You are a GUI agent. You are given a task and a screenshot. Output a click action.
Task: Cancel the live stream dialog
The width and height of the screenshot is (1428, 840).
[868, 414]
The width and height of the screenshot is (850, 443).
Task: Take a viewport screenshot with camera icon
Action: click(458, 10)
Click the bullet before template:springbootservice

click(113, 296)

---+---

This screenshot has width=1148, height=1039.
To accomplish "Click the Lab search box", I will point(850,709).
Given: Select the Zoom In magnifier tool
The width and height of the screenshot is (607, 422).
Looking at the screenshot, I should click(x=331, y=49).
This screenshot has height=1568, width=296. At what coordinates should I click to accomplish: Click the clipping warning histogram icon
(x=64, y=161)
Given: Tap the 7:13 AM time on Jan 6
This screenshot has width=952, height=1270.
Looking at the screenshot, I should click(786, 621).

---+---

__Task brief__. Copy verbatim, from the listing above, each line from the one containing "The width and height of the screenshot is (607, 422)." down to the one containing "Given: Tap the 7:13 AM time on Jan 6", inclusive.

__Exercise answer__.
The width and height of the screenshot is (607, 422).
Looking at the screenshot, I should click(x=331, y=49).
This screenshot has height=1568, width=296. At what coordinates should I click to accomplish: Click the clipping warning histogram icon
(x=64, y=161)
Given: Tap the 7:13 AM time on Jan 6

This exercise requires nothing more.